Indivisible brings together 49 American poets who trace their roots to Bangladesh, India, Nepal, Pakistan and Sri Lanka. The collection features such award-winning poets as Meena Alexander, Agha Shahid Ali, Chitra Banerjee Divakaruni and Vijay Seshadri. All the poets share a long history of grappling with a multiplicity of languages, cultures and faiths.

The poems take us from basketball courts to Bollywood, from the Grand Canyon to sugar plantations, and from Hindu-Muslim riots in India to anti-immigrant attacks on the streets of post-Sept. 11 America. Showcasing a diversity of forms, from traditional ghazals and sestinas to free verse, experimental writing and slam poetry, Indivisible presents 141 poems by authors who are rewriting the cultural and literary landscape of their time and their place.

Past United States Poet Laureate Billy Collins says, “Rarely does one have the pleasure of seeing so many poets violate the truth that no one can be in two places at once. Indivisible provides hundreds of local poetic delights and deserves a place among the best anthologies of poetry.”

Yusef Komunyakaa, Pulitzer Prize winner and Distinguished Senior Poet at NYU, describes the collection as “seamless passion, held together by the will to cross borders and embrace that which is sacred in the individual. This collection of poems underscores a voyage through physical and psychological time and space, but it also clearly undermines any notion of a diaspora of the soul and spirit. Moments of graceful resiliency are captured again and again, and Indivisible becomes an unbroken map of lyrical recollection. There are lived lives behind these marvelous poems.”

Matthew Shenoda, author of the poetry collection Seasons of Lotus, Seasons of Bone, says that the poems in Indivisible “widen the literary landscape and expose the reader to fresh terrain.” Reading this book is “like witnessing the wings of a newly discovered bird, outstretched, reaching for an untouched horizon.” And historian Vijay Prashad, author of The Darker Nations: A People’s History of the Third World says, “No one can speak for ‘America’ or ‘Humanity,’ but these poems give us a glimpse of both. Scattered among them are treasures and heartbreaks, mercurial descriptions of life and languid backward glances at what is left behind, what cannot be recovered. This is a language map of South Asian America. Come. Come for a ride.”
■ ■ ■ ■
Task set →
A) According to the description of the anthology Indivisible, how many poems does the book present?
B) Copy the description of the anthology Indivisible from "Indivisible brings together" up to and including "cultures and faiths.", substituting "Bhutan" for "Nepal".
The material that follows is separate from the text about Indivisible.

Some records:
■ ■ ■ ■
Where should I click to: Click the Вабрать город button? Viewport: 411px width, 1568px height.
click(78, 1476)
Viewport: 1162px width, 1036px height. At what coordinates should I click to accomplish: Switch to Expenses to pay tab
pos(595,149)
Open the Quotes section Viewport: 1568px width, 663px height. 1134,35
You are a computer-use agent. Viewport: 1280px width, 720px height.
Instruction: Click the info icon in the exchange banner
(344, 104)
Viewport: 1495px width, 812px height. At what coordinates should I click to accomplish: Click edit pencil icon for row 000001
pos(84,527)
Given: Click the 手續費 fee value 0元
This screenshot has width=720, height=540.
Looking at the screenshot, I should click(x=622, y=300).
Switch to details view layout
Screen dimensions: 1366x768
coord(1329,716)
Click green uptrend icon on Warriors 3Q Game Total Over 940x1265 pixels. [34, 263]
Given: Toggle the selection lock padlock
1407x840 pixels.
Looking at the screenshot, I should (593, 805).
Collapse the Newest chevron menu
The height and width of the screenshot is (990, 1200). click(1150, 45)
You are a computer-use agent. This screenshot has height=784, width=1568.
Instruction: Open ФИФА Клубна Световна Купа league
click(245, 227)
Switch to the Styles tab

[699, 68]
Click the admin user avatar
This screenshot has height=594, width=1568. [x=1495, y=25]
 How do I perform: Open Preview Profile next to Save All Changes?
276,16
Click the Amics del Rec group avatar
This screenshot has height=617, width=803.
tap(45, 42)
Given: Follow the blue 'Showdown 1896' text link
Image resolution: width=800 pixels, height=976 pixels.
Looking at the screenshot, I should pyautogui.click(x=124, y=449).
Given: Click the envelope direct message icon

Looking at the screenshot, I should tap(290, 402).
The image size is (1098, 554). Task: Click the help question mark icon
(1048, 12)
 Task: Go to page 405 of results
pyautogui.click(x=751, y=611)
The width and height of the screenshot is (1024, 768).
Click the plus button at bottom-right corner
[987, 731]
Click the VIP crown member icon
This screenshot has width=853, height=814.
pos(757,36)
■ ■ ■ ■
Responses by task →
A) 141 poems.

B)
Indivisible brings together 49 American poets who trace their roots to Bangladesh, India, Bhutan, Pakistan and Sri Lanka. The collection features such award-winning poets as Meena Alexander, Agha Shahid Ali, Chitra Banerjee Divakaruni and Vijay Seshadri. All the poets share a long history of grappling with a multiplicity of languages, cultures and faiths.